═════ Source data

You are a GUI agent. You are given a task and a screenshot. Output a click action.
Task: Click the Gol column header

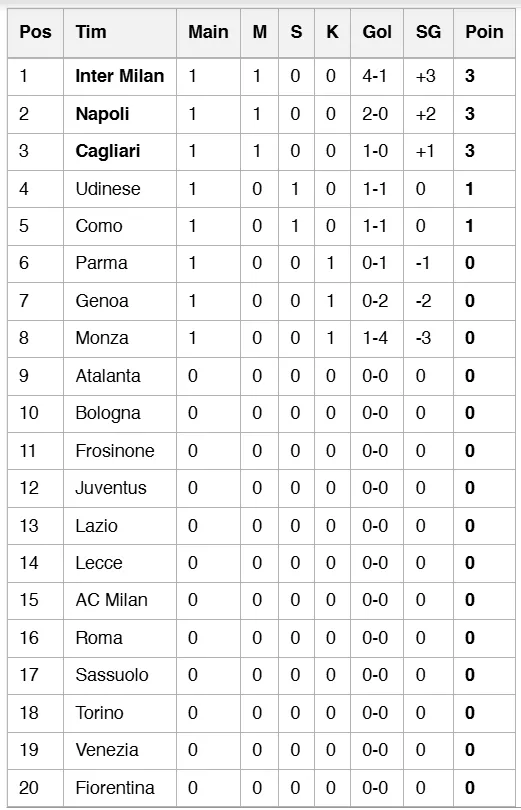pos(377,32)
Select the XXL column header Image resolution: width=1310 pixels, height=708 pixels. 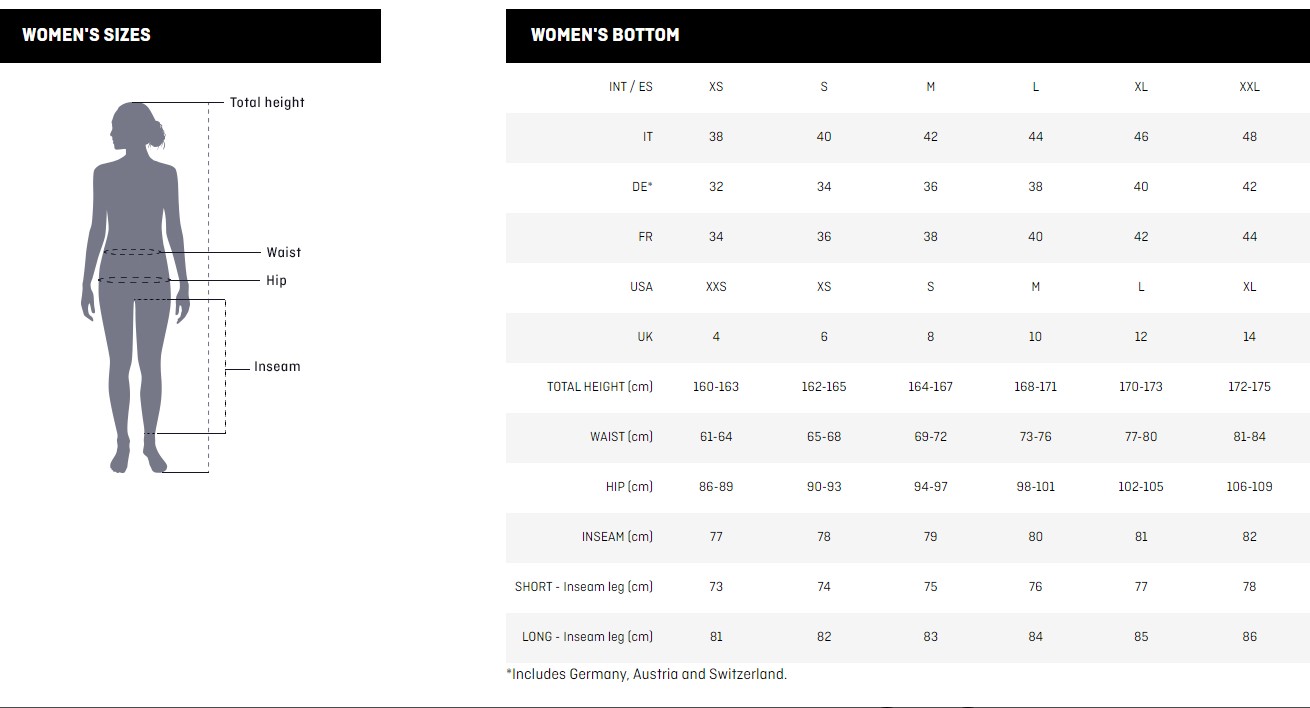tap(1249, 87)
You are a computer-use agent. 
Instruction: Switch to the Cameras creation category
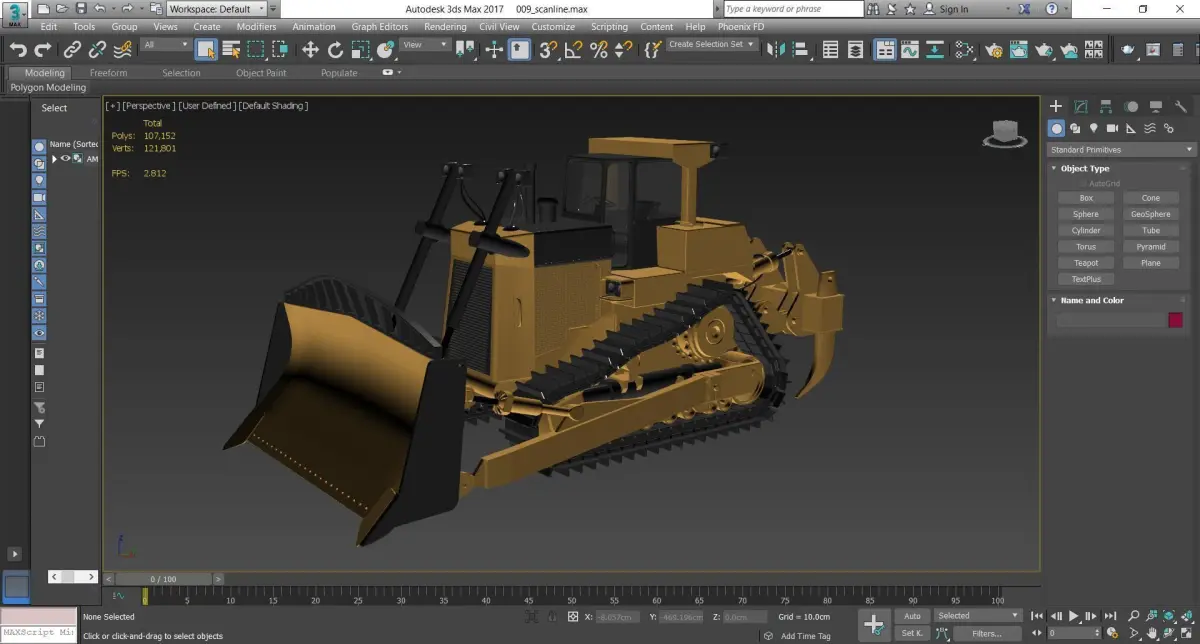point(1112,128)
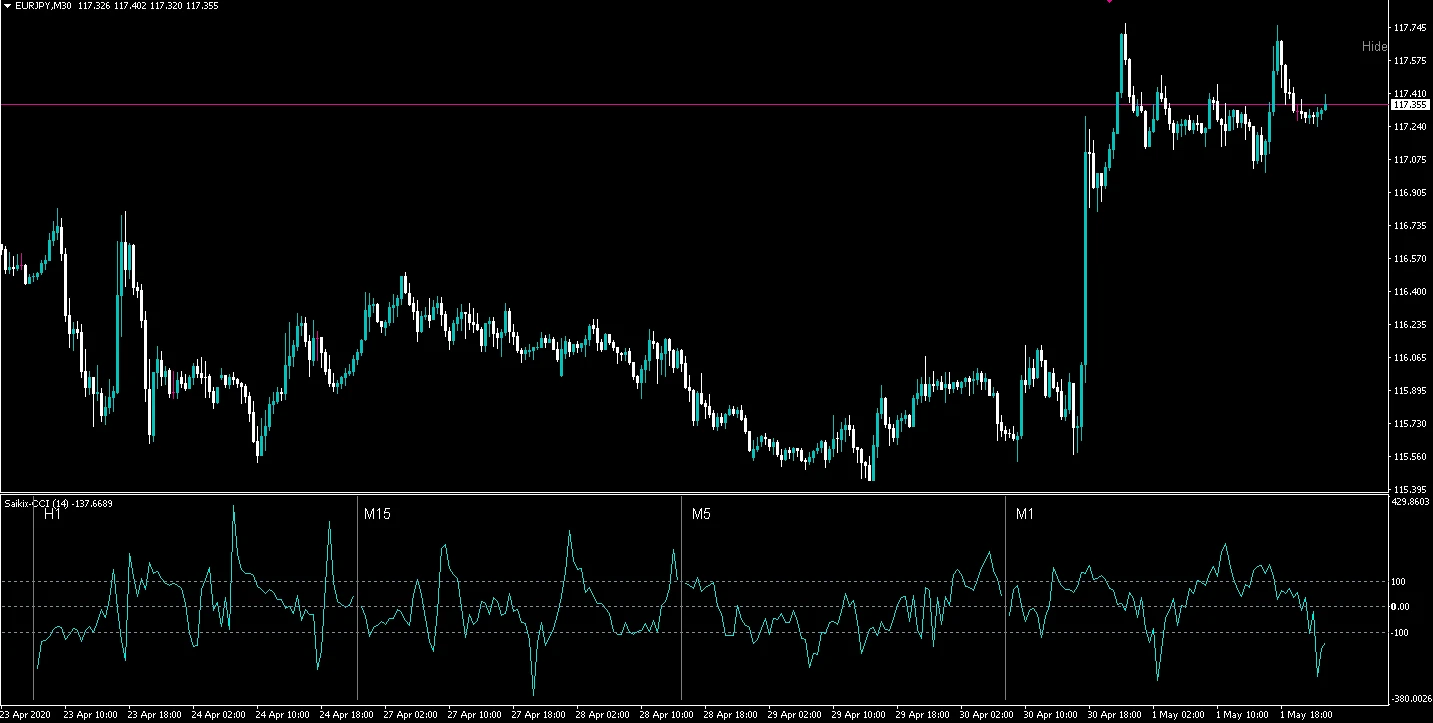Click the 115.395 price scale label
Viewport: 1433px width, 723px height.
coord(1409,490)
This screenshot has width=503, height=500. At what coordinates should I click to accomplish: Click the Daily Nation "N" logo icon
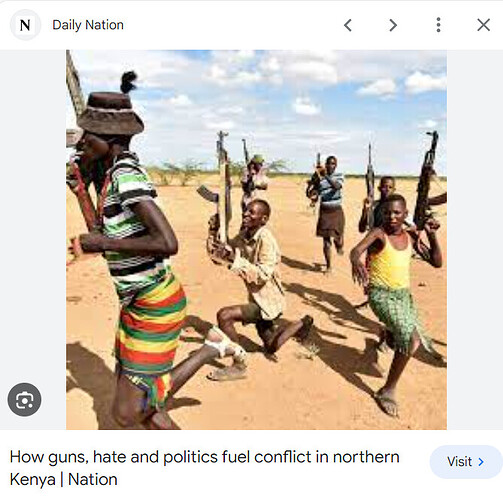point(25,25)

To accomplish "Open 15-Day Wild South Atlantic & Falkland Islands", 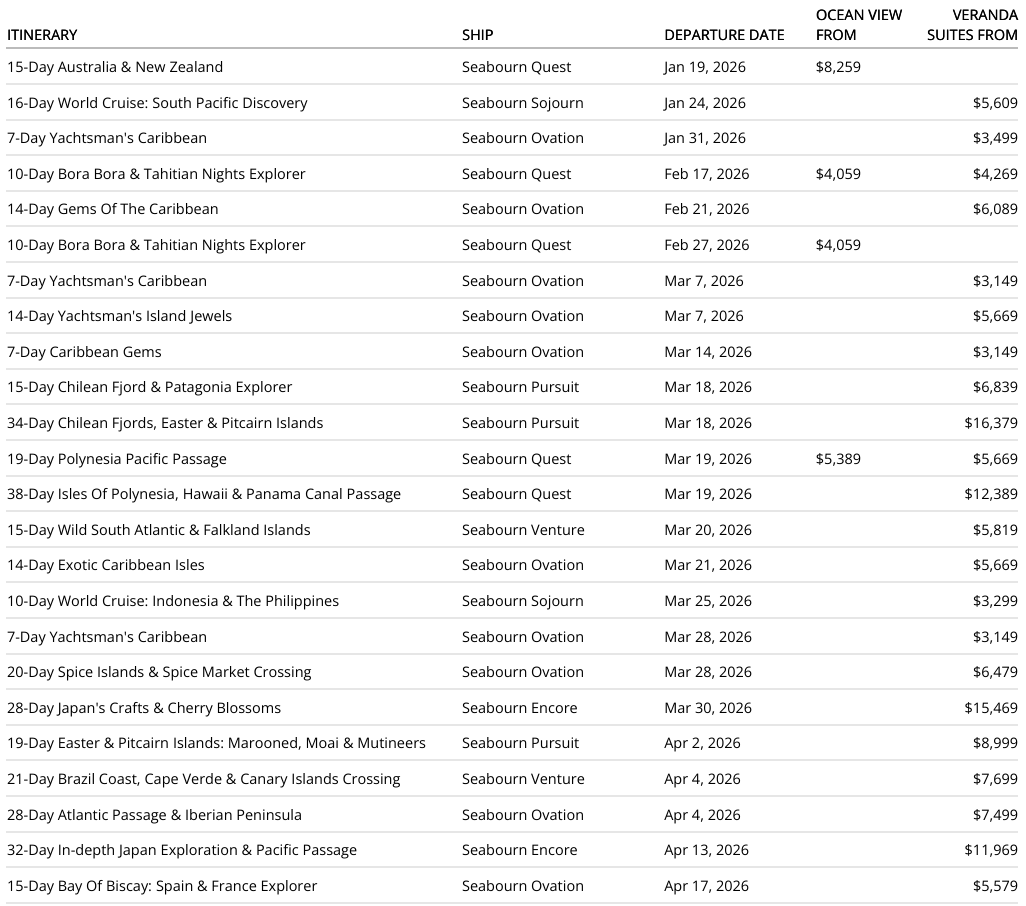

══════════

Exercise objective:
Check each line above for "agent" and state how many match, answering with only the number.

Answer to the problem:
2